On Nov 7, 2017 12:02 PM, "Barry Warsaw" <ba...@python.org> wrote:

On Nov 7, 2017, at 09:39, Paul Sokolovsky <pmis...@gmail.com> wrote:

> So, the problem is that there's no "Python language spec”.

There is a language specification: https://docs.python.org/3/refe
rence/index.html

But there are still corners that are undocumented, or topics that are
deliberately left as implementation details.

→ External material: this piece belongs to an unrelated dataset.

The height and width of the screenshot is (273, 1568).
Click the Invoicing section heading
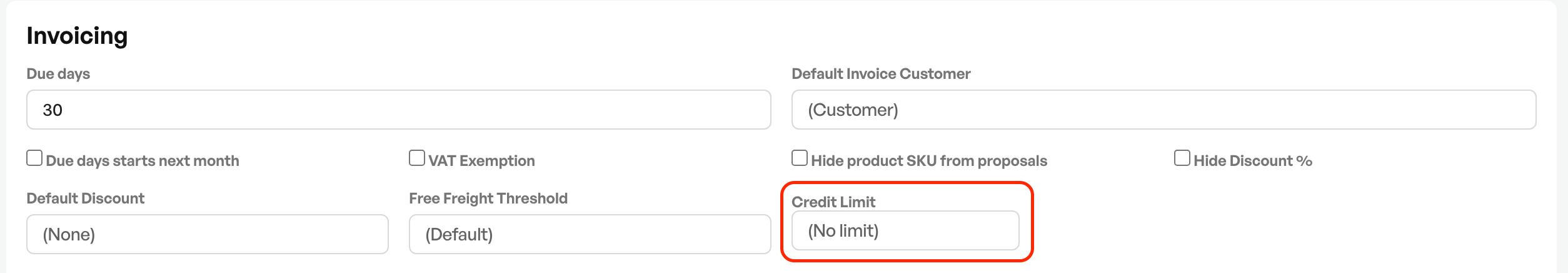pyautogui.click(x=77, y=36)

Also, specs don't mean that much unless there are multiple implementations
in widespread use. In JS the spec matters because it describes the common
subset of the language you can expect to see across browsers, and lets the
browser vendors coordinate on future changes. Since users actually target
and test against multiple implementations, this is useful. In python,
CPython's dominance means that most libraries are written against CPython's
behavior instead of the spec, and alternative implementations generally
don't care about the spec, they care about whether they can run the code
their users want to run. So PyPy has found that for their purposes, the
python spec includes all kinds of obscure internal implementation details
like CPython's static type/heap type distinction, the exact tricks CPython
uses to optimize local variable access, the CPython C API, etc. The Pyston
devs found that for their purposes, refcounting actually was a mandatory
part of the python language. Jython, MicroPython, etc make a different set
of compatibility tradeoffs again.

I'm not saying the spec is useless, but it's not magic either. It only
matters to the extent that it solves some problem for people.